● **Exercise**: Every line from the one containing "Switch to the Details tab" to the one containing "The height and width of the screenshot is (669, 474)." in the records below, both included, must be set down exactly, and no other line.

*** Opening of Information given ***

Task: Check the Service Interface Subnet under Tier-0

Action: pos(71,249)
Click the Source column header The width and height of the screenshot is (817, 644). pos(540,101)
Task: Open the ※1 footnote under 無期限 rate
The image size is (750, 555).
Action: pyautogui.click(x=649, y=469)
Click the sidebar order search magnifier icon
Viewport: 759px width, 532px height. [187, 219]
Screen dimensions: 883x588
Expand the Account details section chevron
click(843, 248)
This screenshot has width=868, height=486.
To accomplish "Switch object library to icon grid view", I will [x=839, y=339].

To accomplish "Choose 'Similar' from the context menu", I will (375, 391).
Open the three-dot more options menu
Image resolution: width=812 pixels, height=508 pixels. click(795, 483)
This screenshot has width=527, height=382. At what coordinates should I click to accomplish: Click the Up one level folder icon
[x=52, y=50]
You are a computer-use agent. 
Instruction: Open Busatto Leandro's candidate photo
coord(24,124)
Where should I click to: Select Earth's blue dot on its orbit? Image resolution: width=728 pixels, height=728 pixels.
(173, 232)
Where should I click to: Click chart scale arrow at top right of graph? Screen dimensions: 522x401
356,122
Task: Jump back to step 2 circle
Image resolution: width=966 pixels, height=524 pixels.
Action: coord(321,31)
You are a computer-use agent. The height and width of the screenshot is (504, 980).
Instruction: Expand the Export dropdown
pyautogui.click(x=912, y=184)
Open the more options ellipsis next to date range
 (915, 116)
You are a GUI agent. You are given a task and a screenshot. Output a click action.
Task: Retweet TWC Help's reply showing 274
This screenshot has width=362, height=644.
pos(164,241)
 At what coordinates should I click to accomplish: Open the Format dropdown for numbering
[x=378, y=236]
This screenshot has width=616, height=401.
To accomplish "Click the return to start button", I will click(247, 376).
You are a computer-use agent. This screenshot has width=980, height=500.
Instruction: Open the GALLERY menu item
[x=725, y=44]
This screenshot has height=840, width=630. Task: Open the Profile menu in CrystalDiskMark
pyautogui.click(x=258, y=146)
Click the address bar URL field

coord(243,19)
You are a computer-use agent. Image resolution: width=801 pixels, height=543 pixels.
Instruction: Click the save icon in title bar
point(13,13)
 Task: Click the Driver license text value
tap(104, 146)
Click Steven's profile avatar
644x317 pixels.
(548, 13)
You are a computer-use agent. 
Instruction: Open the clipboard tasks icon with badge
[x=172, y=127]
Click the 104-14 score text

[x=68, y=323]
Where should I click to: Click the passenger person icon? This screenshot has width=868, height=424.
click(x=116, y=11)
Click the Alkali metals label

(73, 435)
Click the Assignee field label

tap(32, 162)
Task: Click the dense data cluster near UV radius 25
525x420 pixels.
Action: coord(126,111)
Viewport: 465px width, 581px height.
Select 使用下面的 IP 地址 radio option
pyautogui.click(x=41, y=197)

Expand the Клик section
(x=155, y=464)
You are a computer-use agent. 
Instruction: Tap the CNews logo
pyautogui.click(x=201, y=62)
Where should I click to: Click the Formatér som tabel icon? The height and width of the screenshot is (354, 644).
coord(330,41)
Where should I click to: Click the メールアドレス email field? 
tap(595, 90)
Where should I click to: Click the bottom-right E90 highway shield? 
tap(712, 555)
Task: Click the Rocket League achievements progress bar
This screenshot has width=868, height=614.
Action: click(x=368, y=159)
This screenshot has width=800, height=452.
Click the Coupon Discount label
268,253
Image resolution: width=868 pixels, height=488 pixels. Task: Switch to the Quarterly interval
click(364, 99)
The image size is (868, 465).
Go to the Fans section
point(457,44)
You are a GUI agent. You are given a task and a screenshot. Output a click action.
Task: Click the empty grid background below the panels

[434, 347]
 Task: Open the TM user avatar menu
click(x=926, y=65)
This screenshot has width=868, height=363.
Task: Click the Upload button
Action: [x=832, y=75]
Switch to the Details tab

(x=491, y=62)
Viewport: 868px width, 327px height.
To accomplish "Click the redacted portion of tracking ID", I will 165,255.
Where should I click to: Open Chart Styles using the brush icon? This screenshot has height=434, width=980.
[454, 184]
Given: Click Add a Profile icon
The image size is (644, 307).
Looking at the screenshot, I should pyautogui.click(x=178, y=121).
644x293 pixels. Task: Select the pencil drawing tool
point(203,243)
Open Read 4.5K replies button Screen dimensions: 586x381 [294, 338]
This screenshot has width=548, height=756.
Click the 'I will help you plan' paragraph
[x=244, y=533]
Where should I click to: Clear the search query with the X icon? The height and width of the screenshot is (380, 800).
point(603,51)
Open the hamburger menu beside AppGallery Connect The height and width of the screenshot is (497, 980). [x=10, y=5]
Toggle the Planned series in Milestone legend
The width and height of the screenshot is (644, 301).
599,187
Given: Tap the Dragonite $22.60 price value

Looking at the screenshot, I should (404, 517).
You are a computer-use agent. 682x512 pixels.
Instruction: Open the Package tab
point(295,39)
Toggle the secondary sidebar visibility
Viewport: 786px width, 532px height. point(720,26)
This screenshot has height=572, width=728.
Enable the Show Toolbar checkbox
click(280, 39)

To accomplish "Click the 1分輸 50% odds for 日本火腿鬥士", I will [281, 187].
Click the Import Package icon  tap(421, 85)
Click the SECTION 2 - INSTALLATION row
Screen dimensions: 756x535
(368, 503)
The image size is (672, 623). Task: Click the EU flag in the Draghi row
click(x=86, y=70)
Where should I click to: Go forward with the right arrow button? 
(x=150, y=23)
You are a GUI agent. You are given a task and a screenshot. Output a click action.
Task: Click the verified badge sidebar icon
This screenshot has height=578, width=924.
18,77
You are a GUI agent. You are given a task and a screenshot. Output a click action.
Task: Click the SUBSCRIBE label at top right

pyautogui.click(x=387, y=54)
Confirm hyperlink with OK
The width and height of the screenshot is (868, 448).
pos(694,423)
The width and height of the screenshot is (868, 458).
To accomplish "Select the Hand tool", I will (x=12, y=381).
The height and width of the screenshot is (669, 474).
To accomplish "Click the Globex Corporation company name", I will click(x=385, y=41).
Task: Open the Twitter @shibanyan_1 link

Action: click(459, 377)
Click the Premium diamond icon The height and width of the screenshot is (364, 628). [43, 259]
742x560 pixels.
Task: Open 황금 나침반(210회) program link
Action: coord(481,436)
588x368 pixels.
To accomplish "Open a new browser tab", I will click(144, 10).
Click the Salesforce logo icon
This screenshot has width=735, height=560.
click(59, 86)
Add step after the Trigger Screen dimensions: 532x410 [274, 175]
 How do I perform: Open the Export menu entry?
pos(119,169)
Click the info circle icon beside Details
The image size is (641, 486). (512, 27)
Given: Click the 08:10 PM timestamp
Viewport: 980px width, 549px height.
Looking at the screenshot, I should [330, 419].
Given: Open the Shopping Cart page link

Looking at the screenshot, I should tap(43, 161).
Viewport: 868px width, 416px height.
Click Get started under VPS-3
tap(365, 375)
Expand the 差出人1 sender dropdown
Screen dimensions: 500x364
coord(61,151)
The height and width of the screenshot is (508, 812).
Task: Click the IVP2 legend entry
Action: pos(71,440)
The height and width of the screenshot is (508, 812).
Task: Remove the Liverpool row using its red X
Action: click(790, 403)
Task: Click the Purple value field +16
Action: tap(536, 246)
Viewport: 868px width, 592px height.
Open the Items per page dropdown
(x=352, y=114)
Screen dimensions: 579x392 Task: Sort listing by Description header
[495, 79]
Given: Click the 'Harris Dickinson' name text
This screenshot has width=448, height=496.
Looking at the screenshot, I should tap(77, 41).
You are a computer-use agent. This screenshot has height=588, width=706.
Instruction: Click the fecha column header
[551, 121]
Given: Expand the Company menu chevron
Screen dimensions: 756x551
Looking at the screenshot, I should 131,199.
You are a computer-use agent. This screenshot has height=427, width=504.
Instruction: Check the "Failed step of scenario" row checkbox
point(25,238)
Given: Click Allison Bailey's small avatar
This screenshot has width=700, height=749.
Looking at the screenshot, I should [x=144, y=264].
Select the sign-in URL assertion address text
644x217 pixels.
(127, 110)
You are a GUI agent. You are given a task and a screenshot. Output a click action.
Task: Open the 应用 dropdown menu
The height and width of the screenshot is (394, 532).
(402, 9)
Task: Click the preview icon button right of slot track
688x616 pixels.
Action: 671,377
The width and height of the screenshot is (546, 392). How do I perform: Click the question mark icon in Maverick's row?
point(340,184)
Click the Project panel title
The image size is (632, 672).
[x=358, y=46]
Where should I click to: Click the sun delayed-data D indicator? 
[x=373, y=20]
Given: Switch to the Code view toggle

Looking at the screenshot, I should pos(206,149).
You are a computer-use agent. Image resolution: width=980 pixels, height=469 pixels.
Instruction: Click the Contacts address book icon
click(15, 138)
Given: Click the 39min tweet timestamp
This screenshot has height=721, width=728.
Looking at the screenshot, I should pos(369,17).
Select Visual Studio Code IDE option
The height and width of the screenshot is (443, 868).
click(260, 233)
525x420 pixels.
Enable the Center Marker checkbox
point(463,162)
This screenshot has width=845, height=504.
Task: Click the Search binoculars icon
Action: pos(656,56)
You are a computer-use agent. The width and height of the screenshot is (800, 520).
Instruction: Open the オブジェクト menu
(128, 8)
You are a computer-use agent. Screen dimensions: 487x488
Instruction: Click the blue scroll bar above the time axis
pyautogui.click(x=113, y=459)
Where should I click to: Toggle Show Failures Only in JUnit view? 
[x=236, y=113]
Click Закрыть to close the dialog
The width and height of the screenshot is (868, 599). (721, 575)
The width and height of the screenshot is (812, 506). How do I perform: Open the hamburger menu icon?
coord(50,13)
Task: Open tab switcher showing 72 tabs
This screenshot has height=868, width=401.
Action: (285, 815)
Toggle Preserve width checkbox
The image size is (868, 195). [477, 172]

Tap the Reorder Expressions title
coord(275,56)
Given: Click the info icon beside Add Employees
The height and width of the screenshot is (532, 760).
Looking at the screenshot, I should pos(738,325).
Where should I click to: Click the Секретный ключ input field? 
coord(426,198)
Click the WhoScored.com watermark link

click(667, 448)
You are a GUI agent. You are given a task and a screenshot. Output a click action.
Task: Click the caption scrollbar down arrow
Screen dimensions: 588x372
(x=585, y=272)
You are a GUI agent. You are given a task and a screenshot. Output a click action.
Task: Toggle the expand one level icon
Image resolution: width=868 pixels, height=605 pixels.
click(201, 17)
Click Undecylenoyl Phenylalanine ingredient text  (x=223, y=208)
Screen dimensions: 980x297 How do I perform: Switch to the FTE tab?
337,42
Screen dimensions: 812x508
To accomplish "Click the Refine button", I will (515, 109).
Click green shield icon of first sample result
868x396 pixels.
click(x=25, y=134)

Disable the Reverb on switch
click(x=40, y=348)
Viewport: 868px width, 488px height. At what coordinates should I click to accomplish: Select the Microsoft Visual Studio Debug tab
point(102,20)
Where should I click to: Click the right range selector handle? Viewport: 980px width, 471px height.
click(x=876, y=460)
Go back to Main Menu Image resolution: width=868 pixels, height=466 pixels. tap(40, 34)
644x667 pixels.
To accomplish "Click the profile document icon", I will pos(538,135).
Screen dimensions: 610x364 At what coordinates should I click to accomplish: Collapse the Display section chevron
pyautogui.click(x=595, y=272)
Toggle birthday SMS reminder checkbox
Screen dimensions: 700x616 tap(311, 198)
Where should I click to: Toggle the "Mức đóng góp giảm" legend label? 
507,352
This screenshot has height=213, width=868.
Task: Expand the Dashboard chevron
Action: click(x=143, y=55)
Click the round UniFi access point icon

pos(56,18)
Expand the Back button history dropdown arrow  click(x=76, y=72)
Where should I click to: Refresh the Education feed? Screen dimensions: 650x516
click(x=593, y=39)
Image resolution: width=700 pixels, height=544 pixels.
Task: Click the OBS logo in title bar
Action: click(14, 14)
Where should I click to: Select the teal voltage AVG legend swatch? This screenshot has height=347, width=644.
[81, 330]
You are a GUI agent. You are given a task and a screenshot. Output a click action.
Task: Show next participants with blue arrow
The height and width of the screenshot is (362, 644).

*** Close of Information given ***

● **Exercise output**:
Switch to the Details tab

(x=491, y=62)
Viewport: 868px width, 327px height.
To accomplish "Click the redacted portion of tracking ID", I will 165,255.
Where should I click to: Open Chart Styles using the brush icon? This screenshot has height=434, width=980.
[454, 184]
Given: Click Add a Profile icon
The image size is (644, 307).
Looking at the screenshot, I should pyautogui.click(x=178, y=121).
644x293 pixels. Task: Select the pencil drawing tool
point(203,243)
Open Read 4.5K replies button Screen dimensions: 586x381 [294, 338]
This screenshot has width=548, height=756.
Click the 'I will help you plan' paragraph
[x=244, y=533]
Where should I click to: Clear the search query with the X icon? The height and width of the screenshot is (380, 800).
point(603,51)
Open the hamburger menu beside AppGallery Connect The height and width of the screenshot is (497, 980). [x=10, y=5]
Toggle the Planned series in Milestone legend
The width and height of the screenshot is (644, 301).
599,187
Given: Tap the Dragonite $22.60 price value

Looking at the screenshot, I should (404, 517).
You are a computer-use agent. 682x512 pixels.
Instruction: Open the Package tab
point(295,39)
Toggle the secondary sidebar visibility
Viewport: 786px width, 532px height. point(720,26)
This screenshot has height=572, width=728.
Enable the Show Toolbar checkbox
click(280, 39)

To accomplish "Click the 1分輸 50% odds for 日本火腿鬥士", I will [281, 187].
Click the Import Package icon  tap(421, 85)
Click the SECTION 2 - INSTALLATION row
Screen dimensions: 756x535
(368, 503)
The image size is (672, 623). Task: Click the EU flag in the Draghi row
click(x=86, y=70)
Where should I click to: Go forward with the right arrow button? 
(x=150, y=23)
You are a GUI agent. You are given a task and a screenshot. Output a click action.
Task: Click the verified badge sidebar icon
This screenshot has height=578, width=924.
18,77
You are a GUI agent. You are given a task and a screenshot. Output a click action.
Task: Click the SUBSCRIBE label at top right

pyautogui.click(x=387, y=54)
Confirm hyperlink with OK
The width and height of the screenshot is (868, 448).
pos(694,423)
The width and height of the screenshot is (868, 458).
To accomplish "Select the Hand tool", I will (x=12, y=381).
The height and width of the screenshot is (669, 474).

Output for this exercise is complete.